Il n’a pas fallu attendre la crise sanitaire que traverse notre pays pour que notre droit du travail soit adapté à une situation de crise. Certes, la crise sanitaire actuelle justifie sans doute, dans certains domaines, un droit d’exception mais celui-ci ne saurait perdurer.
En revanche, la crise de l’emploi que nous connaissons depuis des années avec la permanence d’un chômage de masse, a été l’occasion pour les gouvernements successifs de remodeler notre droit du travail afin d’accompagner la libéralisation du marché du travail, et ce, de manière durable.
Il y a donc deux axes : l’un structurel, l’autre conjoncturel. Le second peut d’autant plus facilement se concrétiser que le premier est déjà en place.

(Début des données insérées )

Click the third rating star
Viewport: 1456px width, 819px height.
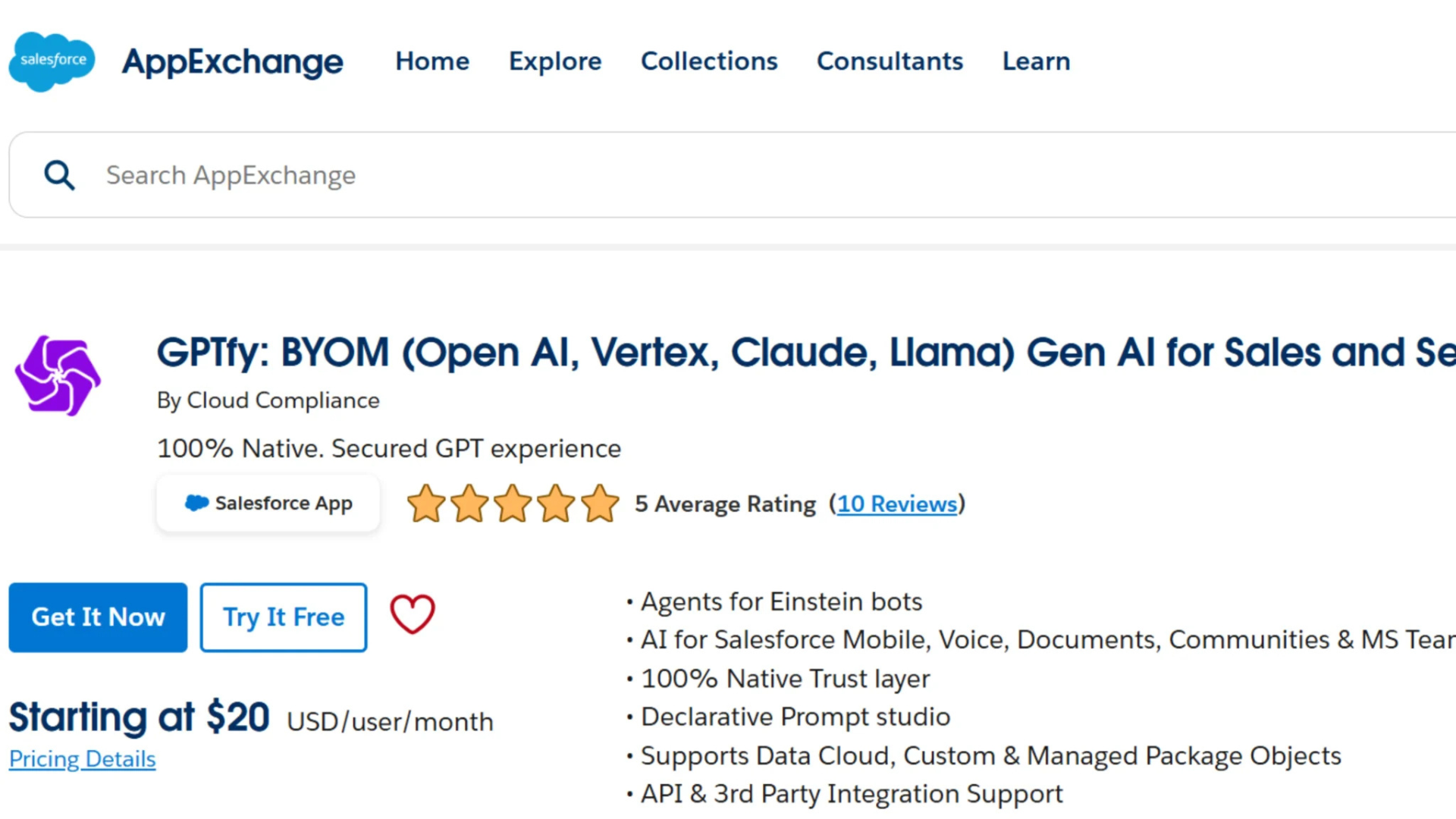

Dans un cas comme dans l’autre, le dialogue social, élément de langage politiquement correct pour désigner la négociation collective et qui permet de créer l’illusion que les organisations syndicales et patronales sont sur un pied d’égalité, est régulièrement convoqué pour justifier le plus souvent une régression des droits des salariés au nom de la défense de l’emploi. En ce sens, sur le champ de bataille, les armes dont dispose chaque camp sont déséquilibrées.
L’axe structurel
Le cadre général est connu. Tant la loi de sécurisation de l’emploi du 14 juin 2013 que la loi travail du 8 août 2016 et les ordonnances de septembre et décembre 2017 ont conféré aux accords d’entreprise, avec l’alibi de l’accord majoritaire, une autorité supérieure à l’accord de branche, même si ce dernier contient sur tel ou tel point des dispositions plus favorables aux salariés, dès lors que l’accord d’entreprise respecte le socle minimal de droits fixés par la loi, lequel peut être limité à l’énonciation de grands principes. Cette neutralisation du principe de faveur soumet le résultat de la négociation collective, et donc la fixation des règles régissant la relation de travail, au rapport des forces existant dans l’entreprise, plutôt défavorable aux salariés en période de récession économique. C’est la généralisation d’un droit du travail à la carte au détriment de l’autorité de la loi pourtant garante de l’intérêt général. Selon que la crise traversée est plus ou moins importante, le « dialogue social » s’en trouve d’autant plus déstabilisé au profit des entreprises. C’est le cas lorsque le chantage à l’emploi devient une pratique courante et qu’il est légitimé par des accords collectifs dit de performance collective (APC) où les syndicats, révolver sur la tempe, sont sommés de consentir à des baisses de salaires pour éviter des licenciements, ce qui place les salariés face à un choix qu’ils ne devraient pas supporter : faire des concessions sur leurs droits ou perdre leur emploi.